One could also question the rationale of xenotransplantation of fish islets to attempt to restore normoglycemia in diabetic patients. Unexpectedly, some of the very early attempts at targeting specifically the islets of the teleostean pancreas for their therapeutic internal secretion would be revisited much later in our own modern era. Although Rennie's (1903; 07) use of the teleostean 'principal islet' tissue largely free of contaminating exocrine parenchyma was processed as an oral extract in treating diabetic patients [49,80] as well as the work of Swale Vincent (1924) and others who used them in the early experimental attempts at insulin extraction [81], the idea was not lost to history. Beginning with the initial work of Weber in the 1970s [82], but particularly in the 1990s and referring back to these early studies, research on piscine Brockmann Bodies (BB) largely from Tilapia have proved useful for xenotransplantation research [83,84]. They have been shown effective in the longer term maintenance of normoglycemia in streptozotocin-diabetic nude mice [85-87], in the study of discordant islet cell xenotransplantation [88,89], in the production of transgenic BB secreting human insulin [90,91], and in studies of microencapsulation and cross-species tolerance [92]. Likewise, BB from other teleostean species have proven applicable in biochemical studies of glucosensing through glucokinase-independent mechanisms [93], as well as it gene expression in altered dietary carbohydrates both in the rainbow trout [94].
Finally, the clinical attempts to devise a therapeutic solution came in the midst of frantic investigation into and the birthing pains of endocrine research. Schlich may very well be correct in reminding transplant surgeons and medical historians that: "Before the 1880's no one had even dreamed of treating internal diseases by transplanting organs. Such an approach did not exist. There was no such thing as an ancient dream of mankind about organ transplantation" [95]. That being said implies of course that once the possibility arose the floodgates were opened and a flurry of attempts were made to make grafted restoration a reality for the betterment of patients.
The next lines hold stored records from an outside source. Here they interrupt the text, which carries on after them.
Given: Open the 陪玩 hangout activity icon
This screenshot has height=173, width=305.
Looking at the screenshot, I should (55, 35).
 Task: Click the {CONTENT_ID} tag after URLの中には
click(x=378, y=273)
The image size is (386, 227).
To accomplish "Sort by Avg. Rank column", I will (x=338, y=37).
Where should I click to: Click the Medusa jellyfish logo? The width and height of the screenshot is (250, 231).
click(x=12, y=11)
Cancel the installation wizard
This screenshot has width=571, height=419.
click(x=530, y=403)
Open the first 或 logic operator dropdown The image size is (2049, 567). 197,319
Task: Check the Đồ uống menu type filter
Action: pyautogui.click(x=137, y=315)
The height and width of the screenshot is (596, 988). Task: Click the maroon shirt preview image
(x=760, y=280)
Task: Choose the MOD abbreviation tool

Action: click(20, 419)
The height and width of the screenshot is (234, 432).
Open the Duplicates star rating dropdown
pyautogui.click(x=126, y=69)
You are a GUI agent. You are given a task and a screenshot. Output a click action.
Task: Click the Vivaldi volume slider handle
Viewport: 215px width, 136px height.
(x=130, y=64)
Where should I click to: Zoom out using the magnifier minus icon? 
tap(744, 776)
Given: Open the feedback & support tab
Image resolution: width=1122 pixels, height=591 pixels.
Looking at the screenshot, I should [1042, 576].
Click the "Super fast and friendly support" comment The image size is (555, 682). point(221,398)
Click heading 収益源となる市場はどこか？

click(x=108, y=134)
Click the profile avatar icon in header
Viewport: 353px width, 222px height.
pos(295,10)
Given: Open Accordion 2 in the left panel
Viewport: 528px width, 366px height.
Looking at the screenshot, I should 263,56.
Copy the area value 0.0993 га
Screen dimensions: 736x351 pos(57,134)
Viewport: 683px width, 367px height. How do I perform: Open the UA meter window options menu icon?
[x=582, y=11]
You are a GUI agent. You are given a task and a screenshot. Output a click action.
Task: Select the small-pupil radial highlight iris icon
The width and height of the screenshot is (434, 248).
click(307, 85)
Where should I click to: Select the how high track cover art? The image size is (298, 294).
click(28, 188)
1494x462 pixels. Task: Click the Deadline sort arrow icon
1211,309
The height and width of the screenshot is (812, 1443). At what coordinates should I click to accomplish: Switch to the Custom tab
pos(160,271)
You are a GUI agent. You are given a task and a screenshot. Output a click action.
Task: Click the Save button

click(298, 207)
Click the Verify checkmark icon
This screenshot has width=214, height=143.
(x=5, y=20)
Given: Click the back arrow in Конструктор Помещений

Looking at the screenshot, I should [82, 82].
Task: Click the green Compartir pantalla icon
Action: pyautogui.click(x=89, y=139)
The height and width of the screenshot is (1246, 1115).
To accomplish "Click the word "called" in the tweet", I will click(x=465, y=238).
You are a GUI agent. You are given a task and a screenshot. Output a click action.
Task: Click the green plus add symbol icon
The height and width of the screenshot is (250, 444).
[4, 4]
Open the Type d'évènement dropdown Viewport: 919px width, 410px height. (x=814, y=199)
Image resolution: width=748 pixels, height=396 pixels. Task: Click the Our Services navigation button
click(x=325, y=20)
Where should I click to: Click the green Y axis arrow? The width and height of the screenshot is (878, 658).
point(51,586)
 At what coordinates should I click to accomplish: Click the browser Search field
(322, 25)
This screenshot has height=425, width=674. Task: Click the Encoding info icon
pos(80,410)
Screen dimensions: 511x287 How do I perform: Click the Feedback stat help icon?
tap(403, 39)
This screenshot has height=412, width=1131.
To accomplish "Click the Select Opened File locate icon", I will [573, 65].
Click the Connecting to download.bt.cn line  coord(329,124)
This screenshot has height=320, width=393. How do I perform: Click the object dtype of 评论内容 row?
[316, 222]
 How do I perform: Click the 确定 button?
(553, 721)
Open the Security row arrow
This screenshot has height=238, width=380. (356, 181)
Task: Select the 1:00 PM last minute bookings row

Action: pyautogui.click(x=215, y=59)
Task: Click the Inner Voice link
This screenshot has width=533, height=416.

This was particularly true for challenging chronic diseases such as diabetes and other endocrine syndromes. Although xenotransplantation historically led the earliest surgical intervention in the pursuit of restoring lost or negligible pancreatic endocrine function, the initial attempts produced futile results. Nevertheless, the effort promoted the continued search for the elusive islet tissue that held the key to an internal secretion which maintains vital normoglycemia. The search in effect led an unprecedented era of intensive investigation into endocrine glandular function. As Rolleston notes, before 1890 the literature on ductless glands was negligible but by the time Biedl published his book, Die innere Sekretion (1910), it contained no less than 256 pages of bibliography with references to around 8,500 articles. Furthermore by 1925 over 3,000 articles were being published annually [96]. Endocrinology had expanded so greatly in this brief period that Means (1935) suggested it had been itself - "the target of growth hormone" [97].